El joven permaneció extático largo tiempo contemplando la bóveda estelante.

¿De dónde procedían estas nuevas aspiraciones que con tanta fuerza sentía y que con tanto afán procuraba descifrarse?

-¡Amor! -prorrumpió saliendo de su arrobamiento-. ¡Amor! ¡Amor! Me parece que sobre tus alas de oro y armiño me elevo rápidamente a las esferas etéreas, y que mi espíritu, surcando los espacios luminosos, encuentra nuevas vías de actividad entre mil torrentes de inefables delicias... Pero ¡ay! ¿Por qué son así los hijos de la tierra? ¿Por qué la estrella ardiente, inmortal y volátil de mi ser se encuentra encerrada en una caja quebradiza, inmunda y perecedera? ¿Por qué la revelación del amor eterno y divino nos ha de ser dada en una mujer frágil y acaso indigna? ¿No ha de haber bien sin mal? ¿Es preciso medir lo inmenso con una mezquina pértiga? ¿Por qué ver un océano sin orillas y no poder tragar más que una gota de agua? ¡Miseria! ¡Miseria! ¡Siempre luz y tinieblas!... ¡Oh, Dios mío! ¡Qué turbación tan profunda! ¡Cuánta hirviente lava encierra mi pecho! Hoy comienzan las luchas, las ansiedades, los deseos vehementes, la dicha profunda a la par que turbulenta y desgarradora, los celos, la ponzoña del odio, el fuego del amor. ¡Ah! ¡Todas las pasiones, todos los vientos desencadenados, todos los huracanes de la juventud! ¡Adiós para siempre, tranquilas noches de hermosos sueños, dulces días de reposo, recreos inocentes, sencillas emociones, adiós!... La paz huyó de mi corazón para nunca más volver... ¡Huyó para siempre, para siempre, para siempre!...
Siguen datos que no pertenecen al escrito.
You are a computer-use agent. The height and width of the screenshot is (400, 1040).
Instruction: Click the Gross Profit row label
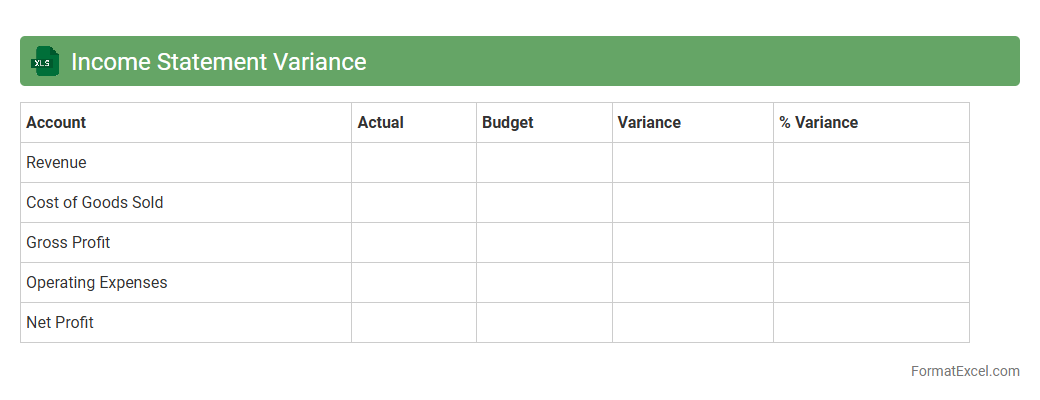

Después de algunos momentos de profunda meditación, el joven tomó una actitud erguida, osada, como provocando al destino, una actitud de luchador en los juegos de Olimpia.

-¿Y bien? -dijo-. ¿Qué importa? Pensar, sentir, amar, aborrecer... ¡Esto es vivir!... ¡Que se desaten los lazos de mi entorpecimiento letárgico... Ella ha sido para mí como la vara de Moisés, que hizo brotase un manantial de la peña... ¡Corran, pues las fuentes de la vida tanto tiempo cegadas! ¡Que bramen los huracanes! ¡Que reluzcan los relámpagos!... ¡Que rujan los truenos! ¡Nunca las ondas del mar saben elevarse a los astros sino en el furor de las tempestades!...

Don Guillén, después de fijar una última mirada en la casa de Elvira, cerró la ventana y se dirigió a su lecho.